O Que Aconteceu
O Instituto Ranking Brasil Inteligência divulgou nesta sexta-feira (18 de abril) pesquisa de intenção de voto para o Senado Federal por Mato Grosso do Sul nas eleições de 2026. O levantamento aponta empate técnico entre os principais pré-candidatos no cenário estimulado.
A pesquisa ouviu 1.200 eleitores em 28 municípios de MS entre os dias 10 e 16 de abril, com margem de erro de ±3,5 pontos percentuais e nível de confiança de 95%.
Cenário Estimulado
No cenário estimulado para a primeira vaga, Tereza Cristina (PP) aparece na liderança, seguida de perto por nomes como Nelsinho Trad (PSD) e Vander Loubet (PT). Todos os pré-candidatos, porém, estão dentro da margem de erro, configurando empate técnico.
O dado mais significativo é o alto percentual de indecisos: quase 35% dos entrevistados ainda não definiram o voto para o Senado, o que indica que a corrida está completamente aberta a seis meses do pleito.
Cenário Espontâneo
No cenário espontâneo — quando o entrevistador não apresenta nomes — o resultado é ainda mais pulverizado. Nenhum pré-candidato ultrapassa 12% das menções, e o índice de "não sabe/não respondeu" chega a 58%.
Avaliação do Governo Federal em MS
A mesma pesquisa incluiu avaliação do governo federal no estado. O presidente Lula (PT) tem aprovação de 32% e desaprovação de 49% entre os eleitores de MS, com 19% avaliando como "regular". Os números refletem a tendência historicamente conservadora do eleitorado sul-mato-grossense.
Perfil dos Principais Pré-Candidatos
O cenário para o Senado por MS reúne nomes de peso de diferentes matizes ideológicas. Tereza Cristina (PP), ex-ministra da Agricultura no governo Bolsonaro, é considerada favorita pelo histórico de apoio do agronegócio, mas enfrenta resistência em centros urbanos. Nelsinho Trad (PSD), atual senador, tem base consolidada em Campo Grande e negocia apoio de prefeitos do interior. Vander Loubet (PT), deputado federal de longa carreira, tenta ser o representante do governo Lula no Senado sul-mato-grossense.

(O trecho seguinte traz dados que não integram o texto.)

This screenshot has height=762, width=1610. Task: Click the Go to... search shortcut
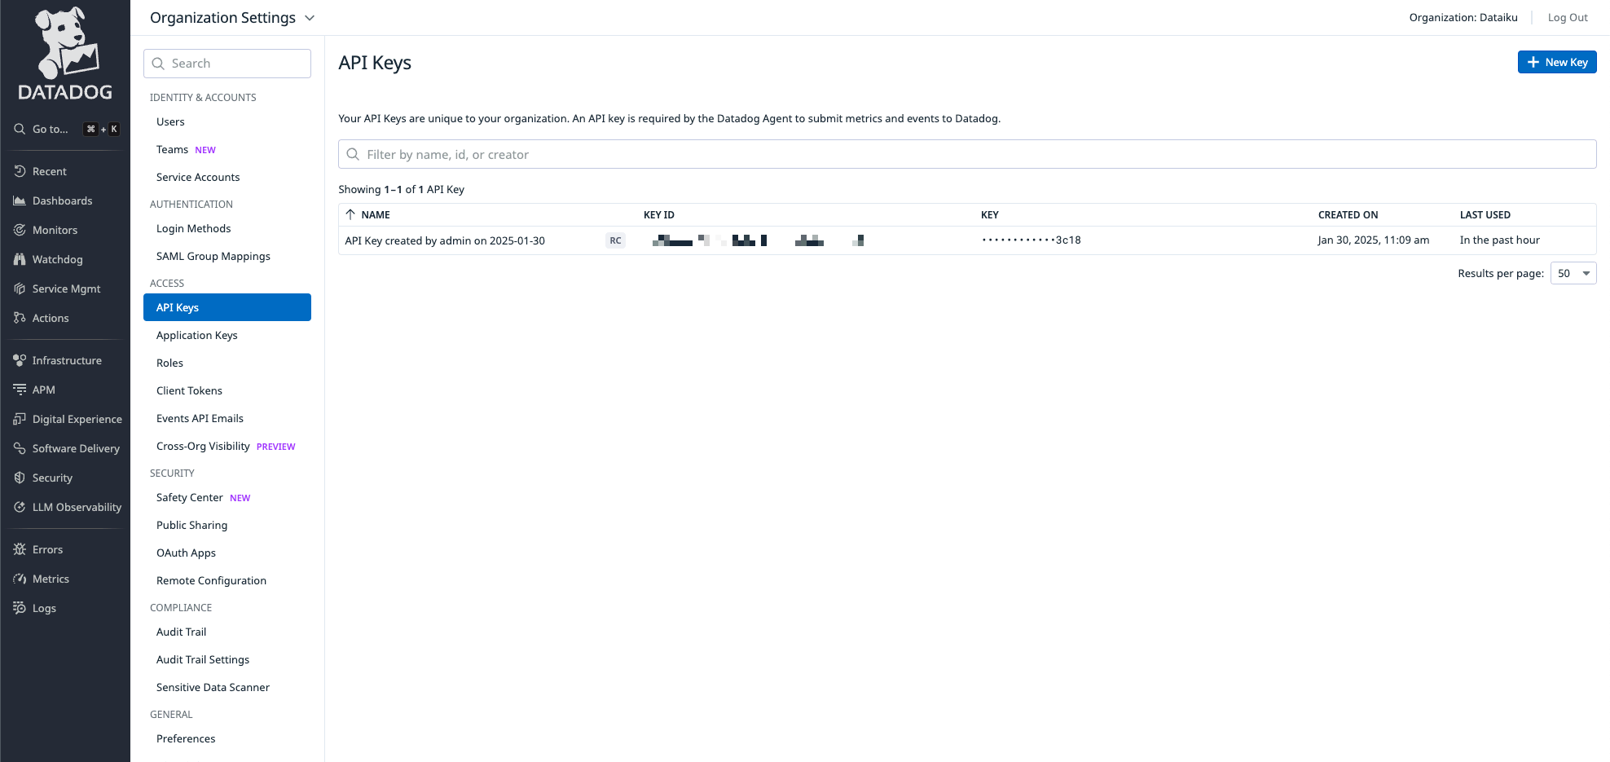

Outros nomes monitorados incluem Beto Pereira (PSDB), Gerson Claro (PP) — presidente da Assembleia Legislativa —, e Soraya Thronicke (PSB), que migrou recentemente de partido em busca de reposicionamento eleitoral. A pluralidade de candidaturas confirma que a disputa será fragmentada.
Histórico Eleitoral em MS
Mato Grosso do Sul tem tradição de renovar seus representantes no Senado com frequência. Nos últimos quatro pleitos (2010, 2014, 2018 e 2022), apenas uma reeleição foi registrada — a de Simone Tebet em 2018. O dado sugere que o eleitorado sul-mato-grossense valoriza alternância, o que torna a corrida ainda mais imprevisível.
A última vez que o estado elegeu um senador do PT foi em 2002, com Delcídio do Amaral. Desde então, o espectro político de MS consolidou-se em torno de siglas de centro-direita — PP, PSD, PSDB e MDB —, o que representa um desafio estrutural para candidaturas à esquerda.
Impacto das Alianças
Com duas vagas em disputa, as composições de chapa ganham importância estratégica. A lógica de "dobradinha" — em que dois partidos aliados lançam candidatos complementares — pode definir o resultado. Analistas apontam que a aliança entre PP e PSD, que sustenta o governo Riedel, tende a formar a chapa mais competitiva.
Por outro lado, a fragmentação pode beneficiar candidatos com alta rejeição baixa e presença capilar no interior. Com 35% de indecisos, há espaço para que um candidato desconhecido hoje desponte nas próximas pesquisas.
Leitura Política
O empate técnico para o Senado confirma o que analistas políticos já apontavam: a disputa de 2026 em MS será uma das mais fragmentadas do país. Com duas vagas em jogo, as possibilidades de composição de chapa são variadas.
A tendência é que as definições se acelerem após o período de convenções partidárias, previsto para julho e agosto, quando as alianças serão formalizadas. Até lá, novas pesquisas — já contratadas por partidos e veículos de imprensa — devem redesenhar o cenário, especialmente à medida que desincompatibilizações forcem candidatos a abandonarem cargos públicos.
O Que Esperar
O Instituto Ranking Brasil planeja publicar nova rodada de pesquisas em junho, desta vez com cenários de segundo turno simulados e avaliação de rejeição de cada pré-candidato. Esses dados serão decisivos para calibrar as estratégias partidárias antes das convenções.